Do you like a green hedge for 365 days? Then the Buxus Sempervirens (the meaning of sempervirens is - you may have guessed it - 'always green') is the hedge plant for you and your garden. It is an easy plant that is fine to prune in shape and can withstand shade. The boxwood has a difficult time because of the boxwood caterpillar and boxwood moth, but nevertheless remains very popular. And for good reason. The plant is and will remain very stylish.
The boxwood is inseparable from the beautiful, green and stylish gardens at palaces and castles. But it is certainly also very beautiful in the garden at your home or business premises. You can make tight hedges with it. The boxwood is a symbol of reliability and class. It is not surprising that many companies choose a box hedge. You too?
Although the Buxus Sempervirens originates from more southern countries, it also does well in our climate. It is still very popular. Despite its not so fast growth, you will quickly have a nice, low hedge. A true enrichment for your garden.

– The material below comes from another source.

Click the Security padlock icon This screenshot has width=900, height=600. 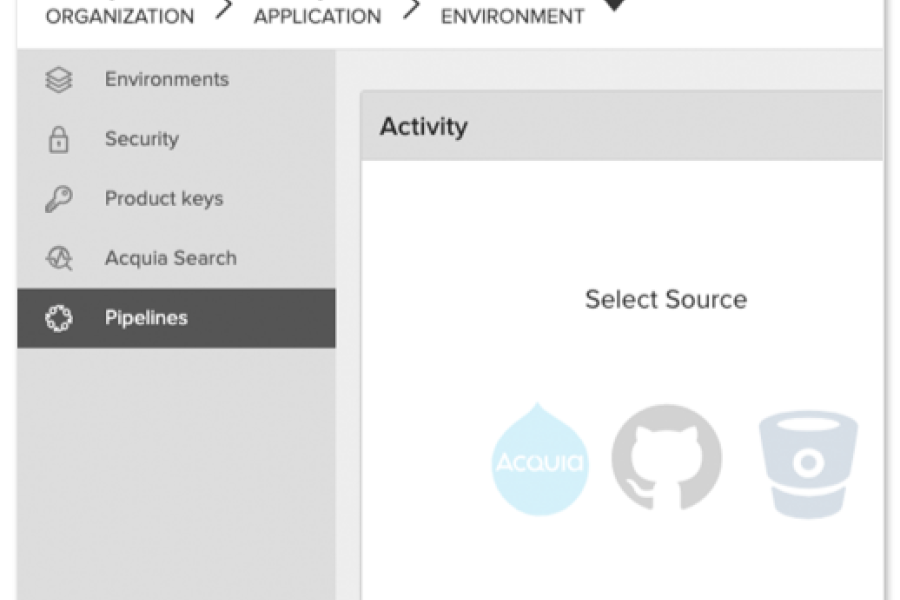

Why choose a boxwood hedge?
- The boxwood (boxwood) remains green all year round.
- This hedge plant is hardy.
- The plant grows quite slowly.
- It is easy and good to trim.
- You can use it to create beautiful, sleek hedges.
- It can withstand shade.
- A boxwood in a pot is also very beautiful. Next to the front door or in the backyard.
- The hedge plant radiates class.
- The Buxus Sempervirens always remains in fashion.

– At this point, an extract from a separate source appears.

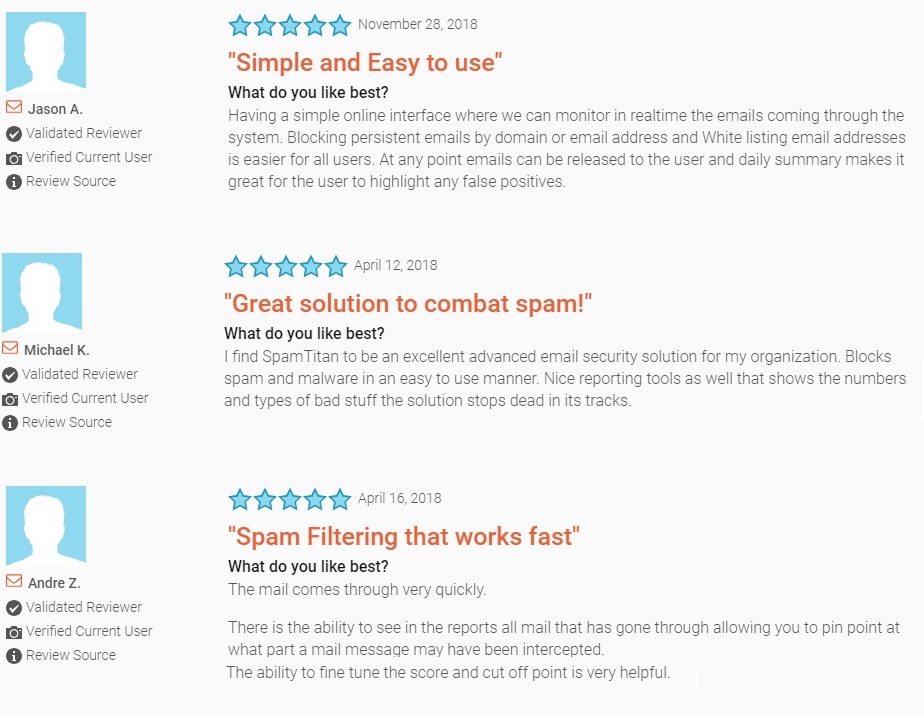Click the info icon beside Andre's Review Source

coord(14,656)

- You don't have to dig deep into your pocket.
When is the best time to plant a boxwood hedge?
The best months to plant boxwood are October to the end of April. Then the plant is well rooted for the summer.
How do you plant a boxwood hedge?
- It may make sense, but clear the surrounding soil completely of weeds.
- Dig a straight trench about 1.5 times as deep and wide as the clods of the boxwood plants. Tip: stretch a rope between two sticks before digging.
- Loosen the soil well.
- Sprinkle some lime into the trench and mix it through the substrate.
- Then sprinkle some compost with a lot of leaf soil in the trench.
- Repeat point 3.
- First place the hedge plants along the trench exactly where you want to plant them. Are you satisfied with the distribution? Then place the boxwood plants in the trench. In the center and upright.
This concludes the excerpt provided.